石橋 仁美1田中 智子2 (1東京工科大学医療保健学部 リハビリテーション学科 作業療法学専攻,2東邦大学医療センター大森病院精神神経科 イル ボスコ)

【はじめに】一般的に多くの女性が日常的に行っている化粧(ポーラ文化研究所,2017)は,生活行為の一つであり,積極性や気分の向上といった情動の変化(宇山ら,1990),対人交流技能の向上(松井,1993)などの効果がある.精神障害領域における化粧効果も多く報告されており,上記効果に加え陰性症状の改善(大和谷ら,2005),整容行為の習慣づけ(前田ら,2010)といった行動の変化がある.現在,精神障害領域で報告されている化粧支援は,その多くが入院患者を対象とした支援であり,地域で生活する当事者を対象とした論文は少ない.また,日本精神科病院協会に登録された精神科デイケアのホームページによると,化粧支援をしていると思われる施設はわずかであった.社会の中で暮らすようになると,自然と身なりが整うといわれている(木村,2015).しかしながら,地域で生活する精神障害当事者の化粧行為の現状は報告されていない.本研究の目的は,精神障害当事者へのグループインタビュー調査を通して,地域生活における化粧行為の現状と課題を検討することである.
【方法】対象は,東京都A区内にある地域活動支援センター,当事者会を利用する精神障害当事者の女性10名とした.包含基準として,①本研究への参加の意思を示すことが可能,②20歳以上69歳以下,③約50分間のインタビューを受けることが可能,④これまでに化粧をしていた経験のある者(現在化粧をしなくなっていてもよい)とした.3~4名ずつのグループインタビューを実施し,インタビュー前には年齢や疾患名,化粧状況の満足度(10段階自己評価),入院経験の有無などの基本情報アンケートを行った.インタビュー項目は,①化粧への興味,②化粧をするとき・しないときの行動の変化,③化粧の必要性,④これまでの化粧行為の変化,⑤化粧で困っていることとした.分析について,基本情報は単純集計を行い,インタビュー内容は文章化し,計量テキスト分析のフリーソフトであるKH Corder Ver.3の共起ネットワークを用いて分析した.対象者には,研究の趣旨と研究協力は自由意志であることなどを口頭及び書面にて説明し,同意を得た.本研究は,本学倫理委員会の承認を得て行った.

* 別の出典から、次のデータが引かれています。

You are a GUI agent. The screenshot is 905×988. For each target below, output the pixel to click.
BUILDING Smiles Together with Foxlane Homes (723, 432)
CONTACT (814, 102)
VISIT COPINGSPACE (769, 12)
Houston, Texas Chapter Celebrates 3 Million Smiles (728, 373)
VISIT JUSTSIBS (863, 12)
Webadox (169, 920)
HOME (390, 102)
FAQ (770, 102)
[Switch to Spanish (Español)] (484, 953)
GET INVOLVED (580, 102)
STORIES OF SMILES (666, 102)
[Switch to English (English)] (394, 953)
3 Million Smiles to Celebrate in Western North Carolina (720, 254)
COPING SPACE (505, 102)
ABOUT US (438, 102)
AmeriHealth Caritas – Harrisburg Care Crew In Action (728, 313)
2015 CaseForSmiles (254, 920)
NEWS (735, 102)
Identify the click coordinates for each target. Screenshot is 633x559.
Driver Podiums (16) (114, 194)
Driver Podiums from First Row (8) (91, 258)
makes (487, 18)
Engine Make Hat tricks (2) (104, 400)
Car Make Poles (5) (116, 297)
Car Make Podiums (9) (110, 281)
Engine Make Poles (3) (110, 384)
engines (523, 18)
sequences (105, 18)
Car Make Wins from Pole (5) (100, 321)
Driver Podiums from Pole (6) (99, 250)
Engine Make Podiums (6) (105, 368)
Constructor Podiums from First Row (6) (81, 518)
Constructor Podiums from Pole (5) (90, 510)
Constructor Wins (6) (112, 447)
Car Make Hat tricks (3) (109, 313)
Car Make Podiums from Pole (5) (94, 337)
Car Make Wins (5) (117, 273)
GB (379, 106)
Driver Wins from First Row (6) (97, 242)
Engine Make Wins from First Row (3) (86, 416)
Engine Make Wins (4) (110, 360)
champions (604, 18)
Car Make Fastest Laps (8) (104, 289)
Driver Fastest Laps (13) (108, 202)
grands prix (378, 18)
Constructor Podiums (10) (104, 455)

【結果】対象者の年齢は,30代が1名,40代が4名,50代が2名,60代が2名,未記入1名であった.現在の化粧の満足度は5以下,6以上それぞれ5名ずつであった.入院経験有りは3名,なしは6名,未記入1名であった.多くの対象者が化粧に興味があると答えた.対象者の語りから,化粧はするかしないかの2段階ではなくきちんと化粧をするとき,少しするとき,化粧をしないときの3段階のカテゴリーに分けられた.また,入院等により一旦化粧を辞めるも,回復につれ生活が整ってくると自ずと再開できており,化粧の心理的効果を実感できていた.対象者が抱える化粧の課題には,似合う化粧品が見つからないなど一般女性と共通と思われるもの以外に,人と会えるほど精神症状が回復しても,集中力を必要とし,根を詰める作業である化粧ができないときもあることが挙がった.
【考察】化粧支援がなくとも化粧の効果である行動面や心理面における変化を実感しており,これが地域における化粧支援の少なさの一因と考える.しかしながら,化粧の作業特性上,その細かさや工程省略の難しさがあり,体調によっては全く化粧をしなくなるといった課題も明らかとなった.これは入院患者と異なり,地域で生活する精神障害当事者の社会参加に向けての課題であり,支援の必要性も示唆された.